## CONSIGNES
• a. Résumez en deux phrases l'extrait sur Philippe Besson.
• b. Indiquez, pour chacune des affirmations suivantes, si elle concorde avec l'extrait sur Philippe Besson, en répondant par oui ou par non et en citant les mots décisifs de cet extrait : (i) la rencontre s'est tenue dans une pâtisserie ; (ii) Philippe Besson animait lui-même la rencontre ; (iii) Philippe Besson préfère les prix décernés par des vieillards cacochymes.
• c. Répondez aux questions suivantes à partir de l'extrait sur Philippe Besson :
(i) Quelle maison d'édition a organisé la rencontre ?
(ii) En quelle année le Prix de la maison de la presse a-t-il été attribué ?
(iii) Quels sont les deux autres livres de la trilogie mentionnée ?

## EXTRAIT FOURNI
Rencontre avec Philippe Besson

« Le roman n’est pas le siège de l’intelligence. Il est le siège de l’émotion »

Philippe Besson
©Karine Fléjo photographie

Ce mardi 22 septembre, les éditions Pocket ont organisé une formidable rencontre avec Philippe Besson, dans un très beau cadre, celui de la délicieuse pâtisserie Bontemps. Une rencontre animée par Christophe Mangelle.

« Arrête avec tes mensonges » a reçu le Prix de la maison de la presse en 2017. Que pensez-vous des prix littéraires ?

J’ai tendance à préférer les prix qui sont donnés par les lecteurs ou les libraires, à ceux qui sont décernés par des vieillards cacochymes. Donc j’étais content de recevoir ce prix-là, qui est un prix populaire.

Philippe Besson Pocket
©Karine Fléjo photographie

« Arrête tes mensonges » est le premier livre d’une trilogie (avec « Un certain Paul Darrigrand » et « Diner à Montréal ») dans laquelle vous parlez de vous, avec le « je ». Vous y évoquez notamment votre homosexualité. Pour quelle raison ?

## DONNÉES
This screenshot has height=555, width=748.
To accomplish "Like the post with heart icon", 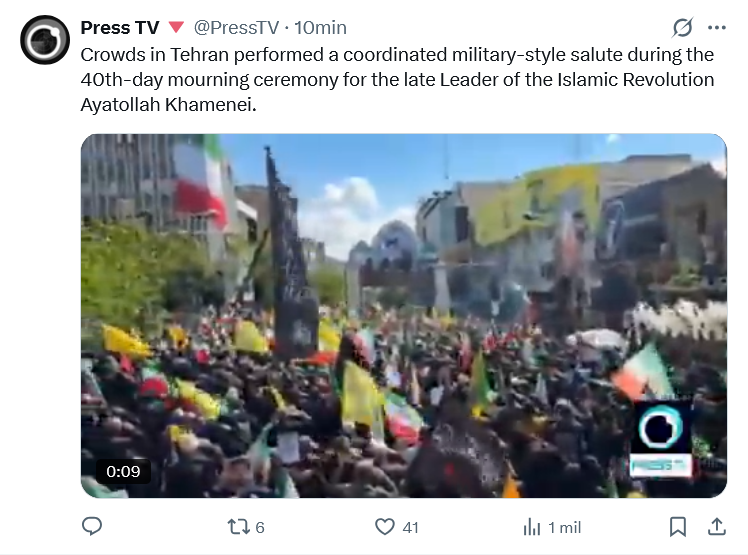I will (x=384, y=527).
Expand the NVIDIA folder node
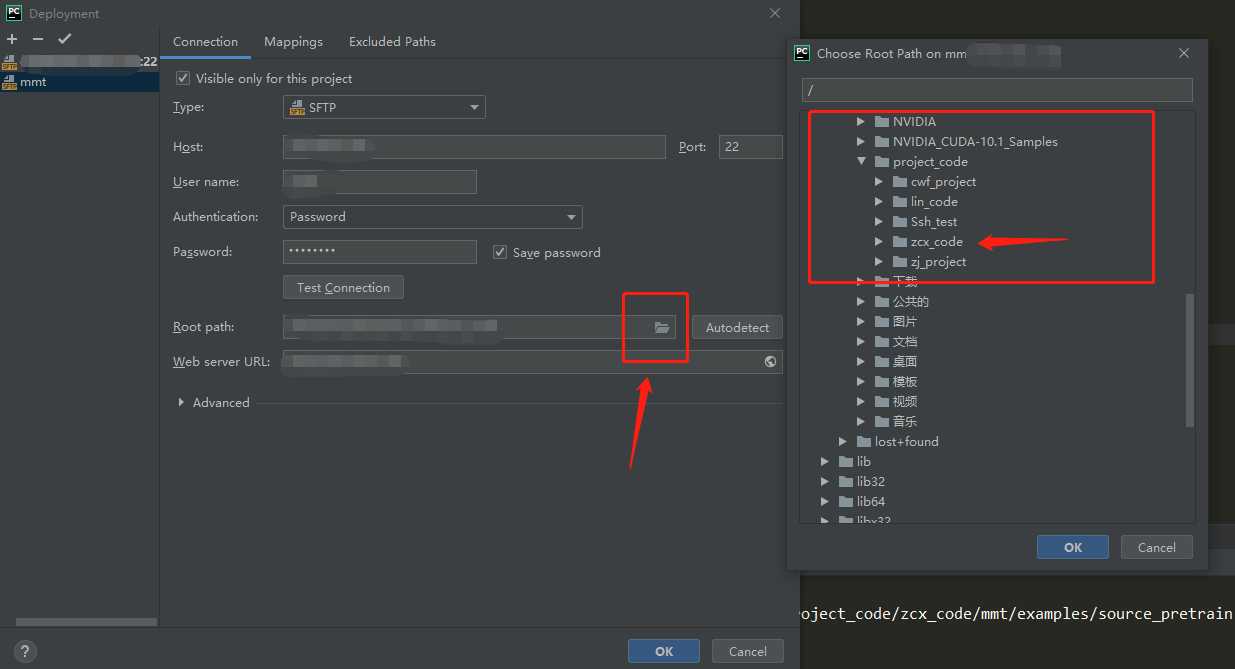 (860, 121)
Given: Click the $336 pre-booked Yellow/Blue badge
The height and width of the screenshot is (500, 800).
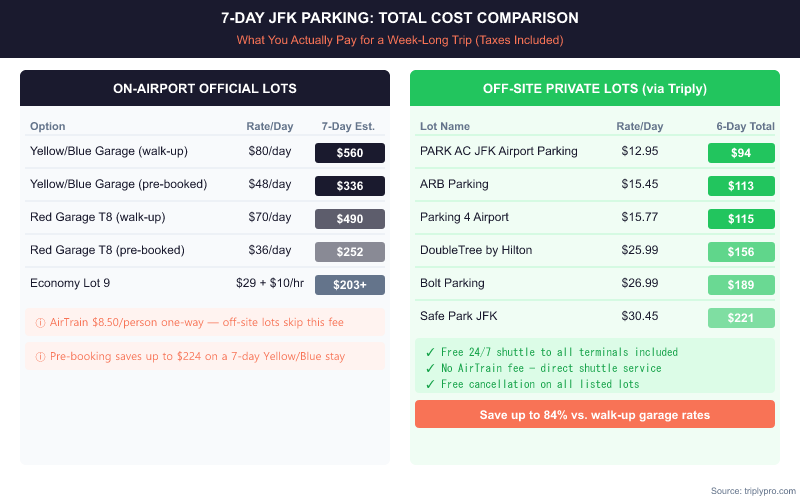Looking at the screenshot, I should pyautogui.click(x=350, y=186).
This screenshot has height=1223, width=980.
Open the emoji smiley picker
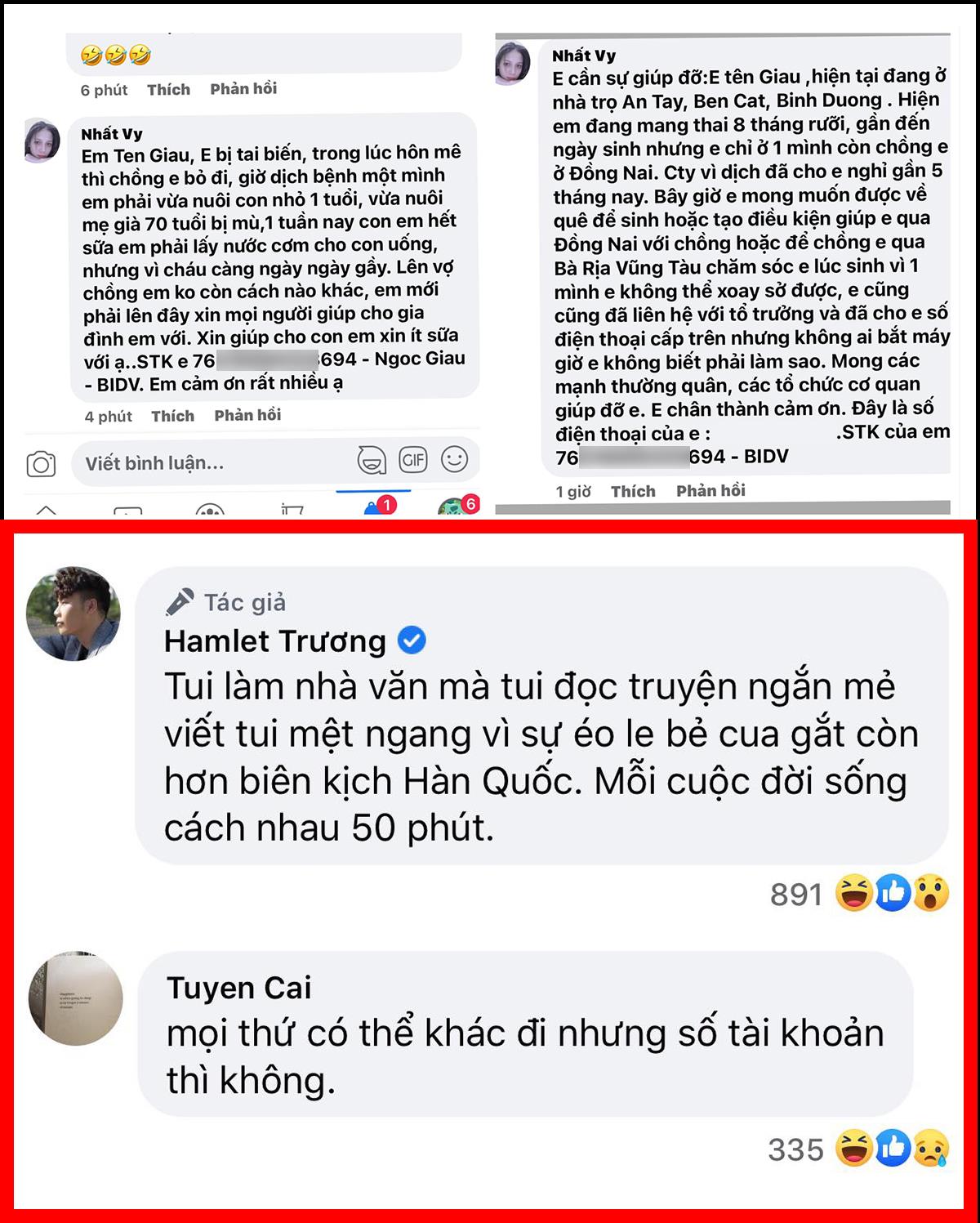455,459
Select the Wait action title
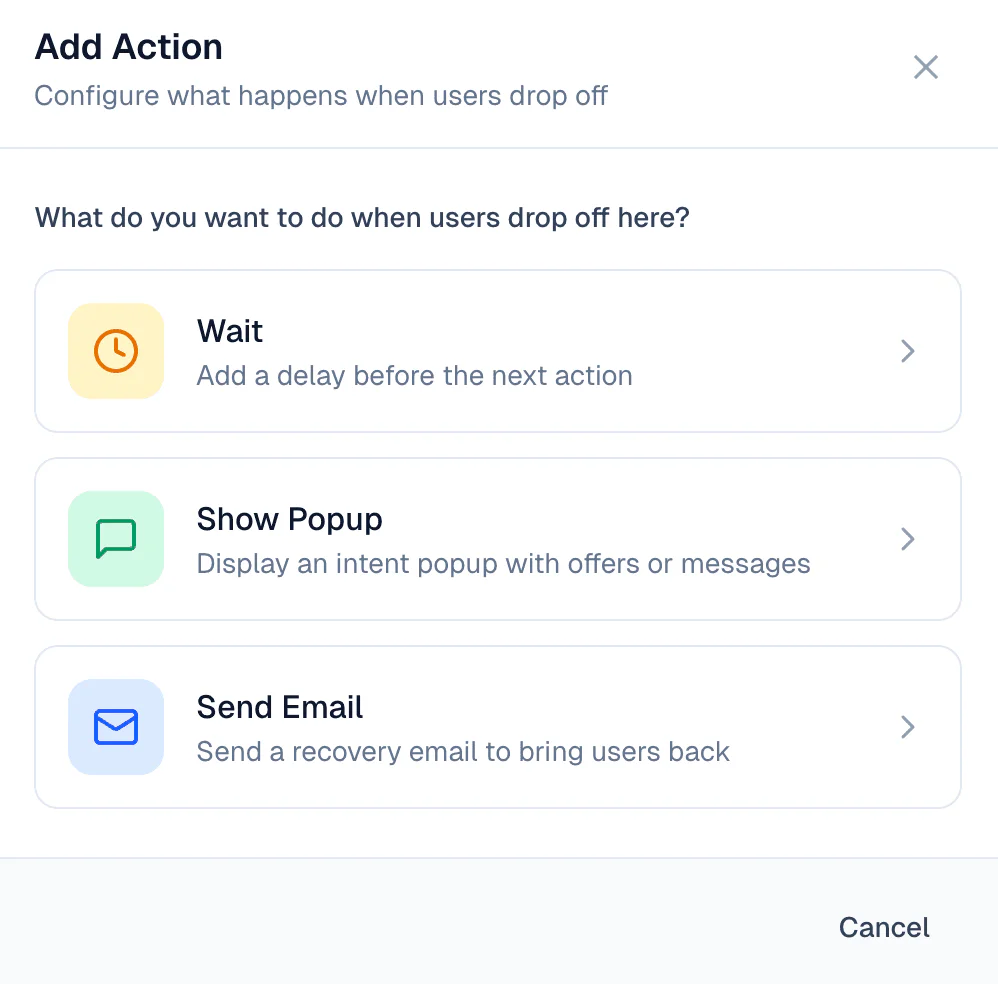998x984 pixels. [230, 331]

## RÉPONSES
• a. Le mardi 22 septembre, les éditions Pocket ont organisé à la pâtisserie Bontemps une rencontre avec Philippe Besson, animée par Christophe Mangelle. Interrogé sur les prix littéraires, l'auteur déclare préférer ceux que donnent les lecteurs ou les libraires et se dit content d'avoir reçu en 2017 le Prix de la maison de la presse, qu'il qualifie de prix populaire.

• b.
(i) Oui : « celui de la délicieuse pâtisserie Bontemps ».
(ii) Non : « Une rencontre animée par Christophe Mangelle. »
(iii) Non : « J’ai tendance à préférer les prix qui sont donnés par les lecteurs ou les libraires, à ceux qui sont décernés par des vieillards cacochymes. »

• c.
(i) Les éditions Pocket.
(ii) En 2017.
(iii) « Un certain Paul Darrigrand » et « Diner à Montréal ».